MARK UP: The Senate Finance committee held another day of hearings to mark up health care legislation. Chairman Baucus had hoped to get to payment amendments (provisions dealing with subsidies and revenue) today, but so far the committee is still stuck on coverage amendments. The committee is continuing its work as we speak. I would estimate that at this pace, they'll finish sometime after midnight on Saturday morning. This would actually be ok, because it would fit Senator Reid's timeline of bringing the bill to the floor the week of October 12th.

Part of the reason the mark up is taking so long is that Republicans insist on proposing politically-charged amendments that are mostly irrelevant and have no chance of passing. Today, the committee spent a couple of hours on a pair of amendments offered by Senator Hatch (R-UT) and Kyl (R-AZ) that would insert language making it certain that nothing in the bill would provide government funding for abortion. The bill already contains such language (unfortunately, in my view), but these two Senators still proposed the amendment version of "do you pinky swear????" Each amendment failed 9-14 with all Democrats and Senator Snowe (R-ME) voting no.

◆ **Work instruction**
In the passage on the Senate Finance Committee markup, what was the vote on each of the amendments offered by Senators Hatch and Kyl?

◆ **Dataset extract**
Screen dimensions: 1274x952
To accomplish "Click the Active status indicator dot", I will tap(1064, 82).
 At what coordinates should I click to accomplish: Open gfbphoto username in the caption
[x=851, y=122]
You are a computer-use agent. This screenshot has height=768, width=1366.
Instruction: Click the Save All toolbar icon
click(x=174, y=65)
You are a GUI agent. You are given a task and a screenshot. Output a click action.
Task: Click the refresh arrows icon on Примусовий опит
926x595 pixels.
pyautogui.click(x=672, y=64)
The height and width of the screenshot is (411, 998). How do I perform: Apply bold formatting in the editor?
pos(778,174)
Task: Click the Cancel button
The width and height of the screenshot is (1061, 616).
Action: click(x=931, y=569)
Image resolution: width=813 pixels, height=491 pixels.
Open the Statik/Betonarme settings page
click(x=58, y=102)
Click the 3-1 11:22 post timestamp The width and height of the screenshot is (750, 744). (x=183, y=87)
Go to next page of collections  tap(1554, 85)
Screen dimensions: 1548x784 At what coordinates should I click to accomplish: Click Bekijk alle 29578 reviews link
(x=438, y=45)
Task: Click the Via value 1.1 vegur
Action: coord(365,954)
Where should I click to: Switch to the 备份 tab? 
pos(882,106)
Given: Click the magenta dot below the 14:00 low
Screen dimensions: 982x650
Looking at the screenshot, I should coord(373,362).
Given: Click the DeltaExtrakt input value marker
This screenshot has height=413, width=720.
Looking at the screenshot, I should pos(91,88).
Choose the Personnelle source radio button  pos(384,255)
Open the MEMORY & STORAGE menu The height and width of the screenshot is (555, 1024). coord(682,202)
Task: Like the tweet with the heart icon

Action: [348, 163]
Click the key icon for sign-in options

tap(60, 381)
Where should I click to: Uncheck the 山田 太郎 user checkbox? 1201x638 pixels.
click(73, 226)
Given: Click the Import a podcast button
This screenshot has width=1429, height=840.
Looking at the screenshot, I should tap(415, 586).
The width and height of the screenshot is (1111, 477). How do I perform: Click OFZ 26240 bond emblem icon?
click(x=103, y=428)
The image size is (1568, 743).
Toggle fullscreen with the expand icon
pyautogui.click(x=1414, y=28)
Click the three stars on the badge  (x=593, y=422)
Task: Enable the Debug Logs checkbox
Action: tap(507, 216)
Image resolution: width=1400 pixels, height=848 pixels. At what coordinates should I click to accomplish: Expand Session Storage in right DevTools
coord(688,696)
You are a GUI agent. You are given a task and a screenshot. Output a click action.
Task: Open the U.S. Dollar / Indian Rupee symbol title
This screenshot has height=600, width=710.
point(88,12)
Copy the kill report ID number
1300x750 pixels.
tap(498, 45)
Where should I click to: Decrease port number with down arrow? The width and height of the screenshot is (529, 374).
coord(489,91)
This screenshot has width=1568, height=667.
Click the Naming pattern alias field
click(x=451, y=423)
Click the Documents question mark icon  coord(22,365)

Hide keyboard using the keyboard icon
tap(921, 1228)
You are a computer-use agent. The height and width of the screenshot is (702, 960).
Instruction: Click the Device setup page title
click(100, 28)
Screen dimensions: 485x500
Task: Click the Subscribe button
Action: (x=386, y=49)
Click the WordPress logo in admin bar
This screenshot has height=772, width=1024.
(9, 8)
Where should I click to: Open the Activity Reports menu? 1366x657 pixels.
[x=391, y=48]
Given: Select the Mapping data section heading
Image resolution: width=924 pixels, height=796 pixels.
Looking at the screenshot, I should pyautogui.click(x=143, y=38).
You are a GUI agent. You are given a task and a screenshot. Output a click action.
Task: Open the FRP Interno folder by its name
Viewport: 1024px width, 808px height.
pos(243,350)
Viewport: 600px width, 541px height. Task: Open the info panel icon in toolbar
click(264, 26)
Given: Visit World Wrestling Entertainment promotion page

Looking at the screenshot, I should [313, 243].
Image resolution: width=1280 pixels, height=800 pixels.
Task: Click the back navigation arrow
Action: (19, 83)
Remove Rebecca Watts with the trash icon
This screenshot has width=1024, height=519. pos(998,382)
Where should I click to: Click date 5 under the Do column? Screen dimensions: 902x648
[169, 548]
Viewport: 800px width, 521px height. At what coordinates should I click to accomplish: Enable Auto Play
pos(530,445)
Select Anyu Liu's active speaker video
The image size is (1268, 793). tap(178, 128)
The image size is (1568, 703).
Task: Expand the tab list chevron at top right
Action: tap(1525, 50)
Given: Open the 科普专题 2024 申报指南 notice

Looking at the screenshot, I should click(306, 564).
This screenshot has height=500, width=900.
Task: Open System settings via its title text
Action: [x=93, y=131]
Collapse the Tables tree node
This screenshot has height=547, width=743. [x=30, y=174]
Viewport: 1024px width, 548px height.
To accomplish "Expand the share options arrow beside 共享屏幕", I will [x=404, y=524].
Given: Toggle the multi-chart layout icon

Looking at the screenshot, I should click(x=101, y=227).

◆ **Result for this task**
Each failed 9-14.